The word got out that the Medical schools would pay well for recently deceased bodies and so began the practise of Grave Robbing, where a freshly interred corpse would be dug up and sold to the Medical Schools, on a ‘ask no questions be told no lies basis’. Burke ad Hare saw this as an opportunity to make use of there digging skills and for that matter the digging was easy, not rock but freshly backfilled soil.
The Percy French song ‘The Mountains of Mourne’ has a few lines about the naive Mourne Man in London coming across people digging in the streets, obviously digging pipe trenches etc but they spin him a yarn,
They don’t sow potatoes nor barley nor wheat But there’s gangs of them diggin’ for gold in the street. At least, when I asked them that’s what I was toldSo I just took a hand at this diggin’ for gold;
Well Burke and Hare did take ‘ a hand’ a the digging and got as well paid as if they had been digging for gold, they got paid up to £10 per corpse, the average workers wage at the time was £1 per week. But that was not enough for these two entrepreneurs, whether it was all that digging or that it was becoming more difficult to get into graveyards, guards were being employed and cages were being erected over fresh graves and left until decomposition would have set in, but Burke and Hare decided to short circuit the process by killing there own bodies. In all they killed 17 persons and were only caught when they left a body under a bed in a lodging house kept by Hare’s wife Margaret and one of the other lodgers returned unexpectedly to search for some clothing.

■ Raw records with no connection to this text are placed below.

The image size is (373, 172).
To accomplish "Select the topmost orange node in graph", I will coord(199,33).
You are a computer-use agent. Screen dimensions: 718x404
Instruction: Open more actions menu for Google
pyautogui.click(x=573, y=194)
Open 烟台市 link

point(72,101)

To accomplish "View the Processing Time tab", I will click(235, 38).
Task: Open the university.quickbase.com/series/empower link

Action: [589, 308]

The evidence against the pair was weak but the Lord Advocate in Scotland offered Hare immunity if he would confess and testify against Burke which he readily did. Burke was hung in January 1829 and with a touch of irony he was publicly dissected in Edinburgh Medical College.
Hare was released the same year and began a nomadic life, some say he was blinded when thrown in a pit of lime and for a time was a blind beggar in London and last seen living in Carlisle. At some point he must have made his way back to Northern Ireland because he is buried in Kilkeel, something I need to check out for myself.

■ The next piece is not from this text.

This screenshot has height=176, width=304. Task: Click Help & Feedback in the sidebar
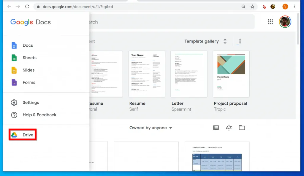pyautogui.click(x=39, y=115)
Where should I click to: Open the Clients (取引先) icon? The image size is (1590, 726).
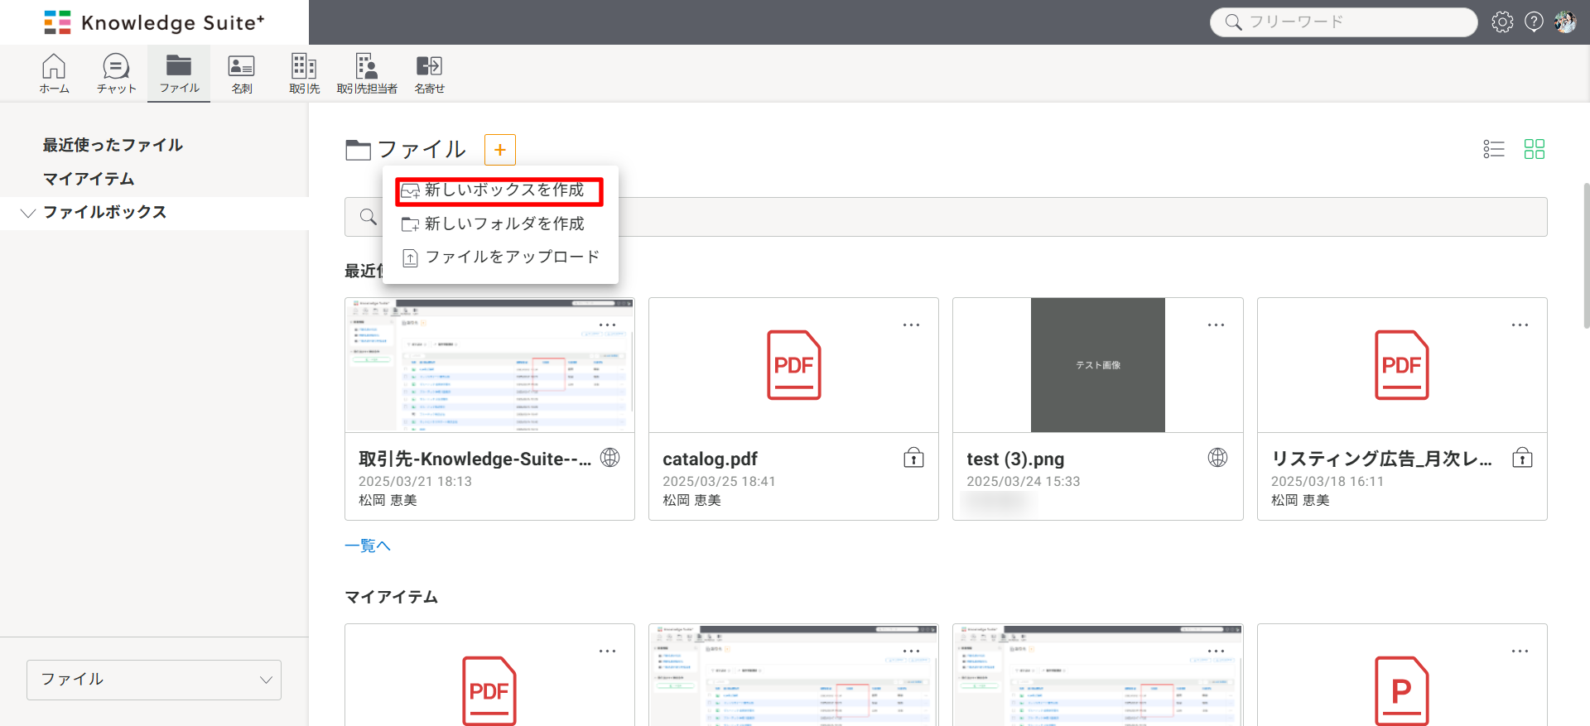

Talk about turn any stone, from a Gravestone in Kilkeel to a a blockbuster film by a leading Hollywood director.
A little foot-note Hare is not a common name here in Co Down and Co Armagh, but O’Hare is and I would assume that was Hare’s correct name but it may need a little research just as I would like to link the O’Hare name here with that of O’Hare Airport in Chicago, named after a WWII flying Ace Edward ‘Butch’ O’Hare, interestingly the son of Al Capone’s lawyer Joseph O’Hare who helped provide evidence against Capone on his tax evasion charge, and there lies another interesting story, the subject of another blog I think.